# [SOLVED] XEN (dom0) und bridged netzwerk

## scw

Hi!

Ich versuche gerade, ohne Erfolg, eine XEN dom0 mit bridged netzwerk zum laufen zu bringen. Allerdings beendet xen beim starten von xend eth0 und erzeugt peth0. Das Problem ist, dass danach meine IP-Adressen sowie meine Routen nicht mehr vorhanden sind.

Kann mir hier jemand helfen?

scwLast edited by scw on Sat Dec 13, 2008 6:55 am; edited 1 time in total

----------

## bbgermany

Hi,

ich hatte ein ähnliches Problem damit. Ich hab das dann wie folgt gelöst:

Netzwerkkonfiguration:

```

config_eth0=( "null" )

bridge_xenbr0="eth0"

config_xenbr0=( "192.168.23.252 netmask 255.255.255.0" )

routes_xenbr0=( "default via 192.168.23.1" )

```

xend-config.sxp:

```

#(network-script network-bridge)

(network-script network-dummy)

```

Dann noch net.xenbr0 zu dem default Runlevel hinzugefügt und schon hatte ich Netzwerk mit Routen etc.

MfG. Stefan

----------

## scw

Danke für den Workaround!

Hab mir gestern Nacht die XEN-Scripte genauer angeschaut und hab die Ursache direkt gefunden.

Insgesamt gab es mehrere Probleme:

- auf meinem System läuft IPv6

- Gentoo besitzt kein ifup/ifdown

- net.eth0 wurde beim booten gestartet

(- meine Routen hatte ich aus irgendeinem Grund in /etc/conf.d/local.start setzen lassen)

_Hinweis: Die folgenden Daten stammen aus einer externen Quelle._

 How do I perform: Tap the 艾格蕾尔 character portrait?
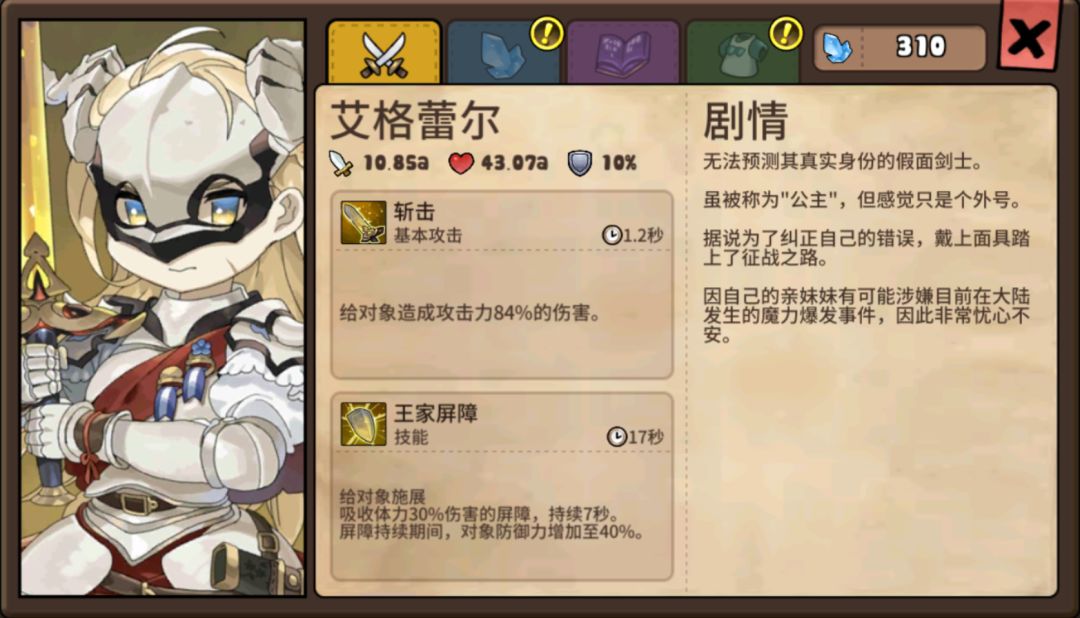point(163,308)
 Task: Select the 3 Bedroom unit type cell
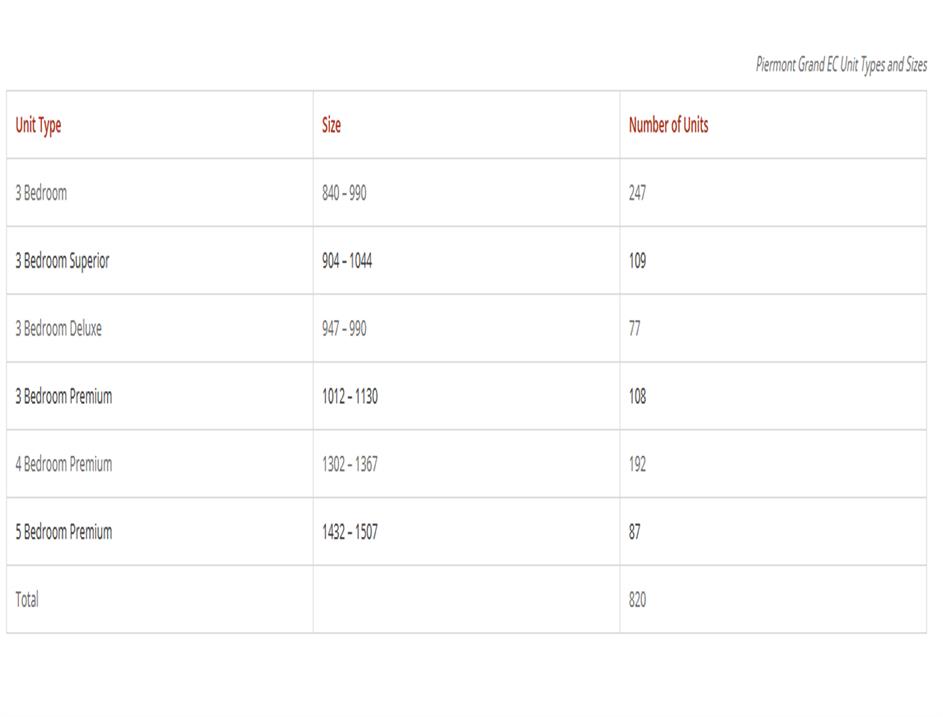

Als Bugfix hab ich nun folgendes:

1. Um das Problem mit IPv6 zu beheben:

/etc/xen/scripts/network-bridge:

```

104c104,105

<     addr_pfx=`ip addr show dev $1 | egrep '^ *inet' | sed -e 's/ *inet //' -e "s/$1//"`

---

>     addr_pfx=`ip addr show dev $1 | egrep '^ *inet ' | sed -e 's/ *inet //' -e "s/$1//" -e 's/secondary //'`

>     addr_pfx_6=`ip addr show dev $1 | egrep '^ *inet6.*global.*' | sed -e 's/ *inet6 //' -e '/dynamic/d' -e 's/tentative //'`

113c114,118

<             ip addr add ${addr_pfx} dev $1

---

>           # add IPs (IPv4)

>             echo -e -n "${addr_pfx}\n" | while read addr; do

>               ip addr add ${addr} dev $1

>           done

>

114a120,124

>

>           # add IPs (IPv6)

>             echo -e -n "${addr_pfx_6}\n" | while read addr; do

>               ip addr add ${addr} dev $1

>           done

115a126

>           return 0

```

2. kein ifup/ifdown:

/etc/xen/script/xen-network-common.sh:

```

30c30

< if ! which ifup >/dev/null 2>/dev/null

---

> if [ -e /etc/conf.d/net ]

38c38

<     false

---

>   /etc/init.d/net.$1 start

42c42

<     false

---

>   /etc/init.d/net.$1 stop

```

3. Da net.eth0 beim booten gestartet wird, musste in /etc/conf.d/rc folgendes gesetzt werden:

```

RC_NET_STRICT_CHECKING="lo"

```

----------

## bbgermany

Du hättest einfach dies hier setzen sollen in /etc/conf.d/rc

```

RC_PLUG_SERVICES="!net.*"

```

Dann werden die Netzwerkschnittstellen nicht automatisch gestartet.

MfG. Stefan

----------